>> Begin Document excerpt

Emily White: When yoga finds you

I have been told that yoga finds you when the time is right.

When my yoga finally found me, I felt a bit like Molly McGrue from “The Last Unicorn,” one of my all time favorite movies/books.

“Where have you been?” Before the whiteness and the shining horn, Molly shrank to a shrilling beetle, but this time it was the unicorn’s old dark eyes that looked down.

“I am here now,” she said at last.

Molly laughed with her lips flat. “And what good is it to me that you’re here now? Where where you twenty years ago, ten years ago?”… “it’s alright, I forgive you.”

I started taking lunchtime yoga classes while going to school full-time and working as a secretary intern for an international corporation. I remember loving the muscle tone that I developed. I remember deep intentional breaths. I don’t remember why I stopped going or why I never thought about it again until the injury.

I grew up in Michigan, did time for another degree in Chicago and then moved out to Western Massachusetts so my husband could get his PhD. We did not know a soul near Amherst, MA. Without a job, we moved at the start of the recession. Luckily, at least he had a full ride for school.

>> End Document excerpt
>> Begin Dataset

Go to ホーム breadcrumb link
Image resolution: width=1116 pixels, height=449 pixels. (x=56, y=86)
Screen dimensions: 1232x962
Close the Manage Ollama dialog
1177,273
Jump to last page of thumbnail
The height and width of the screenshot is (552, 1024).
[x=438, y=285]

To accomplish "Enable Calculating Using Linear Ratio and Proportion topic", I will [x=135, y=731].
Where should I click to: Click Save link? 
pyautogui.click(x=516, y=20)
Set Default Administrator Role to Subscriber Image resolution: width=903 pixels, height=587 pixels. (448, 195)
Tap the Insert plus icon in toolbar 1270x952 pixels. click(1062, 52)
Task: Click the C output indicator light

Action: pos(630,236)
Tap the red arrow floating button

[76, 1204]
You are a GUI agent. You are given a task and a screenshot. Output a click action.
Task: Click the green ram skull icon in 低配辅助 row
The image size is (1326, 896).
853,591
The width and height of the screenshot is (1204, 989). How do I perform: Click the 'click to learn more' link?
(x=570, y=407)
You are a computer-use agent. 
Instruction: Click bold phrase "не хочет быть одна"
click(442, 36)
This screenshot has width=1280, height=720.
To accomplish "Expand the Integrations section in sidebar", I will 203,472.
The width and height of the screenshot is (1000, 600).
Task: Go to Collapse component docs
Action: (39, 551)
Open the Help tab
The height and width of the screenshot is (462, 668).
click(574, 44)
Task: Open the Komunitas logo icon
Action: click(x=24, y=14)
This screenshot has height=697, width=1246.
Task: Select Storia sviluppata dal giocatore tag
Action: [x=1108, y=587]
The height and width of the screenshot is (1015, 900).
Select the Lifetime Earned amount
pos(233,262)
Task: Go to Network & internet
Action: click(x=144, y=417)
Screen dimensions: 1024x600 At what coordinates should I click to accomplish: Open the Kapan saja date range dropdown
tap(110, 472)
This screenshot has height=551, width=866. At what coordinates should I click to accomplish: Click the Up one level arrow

>> End Dataset

Work instructions.
1/ In the yoga essay, give the part that opens with the words containing "I grew up in" and closes with "ride for school." again, changing "Chicago" to "Milwaukee".
2/ Decide whether each statement agrees with the yoga essay, answering yes or no and quoting the deciding words.
(a) The narrator took lunchtime yoga classes while working as a secretary intern.
(b) The couple knew several people near Amherst when they arrived.
(c) The narrator's husband had a full ride for school.
3/ According to the yoga essay, why did the narrator move out to Western Massachusetts? Answer in one to three sentences.

Final answers.
1/
I grew up in Michigan, did time for another degree in Milwaukee and then moved out to Western Massachusetts so my husband could get his PhD. We did not know a soul near Amherst, MA. Without a job, we moved at the start of the recession. Luckily, at least he had a full ride for school.

2/
(a) Yes: "I started taking lunchtime yoga classes while going to school full-time and working as a secretary intern for an international corporation."
(b) No: "We did not know a soul near Amherst, MA."
(c) Yes: "Luckily, at least he had a full ride for school."

3/ The narrator moved to Western Massachusetts so the narrator's husband could get his PhD.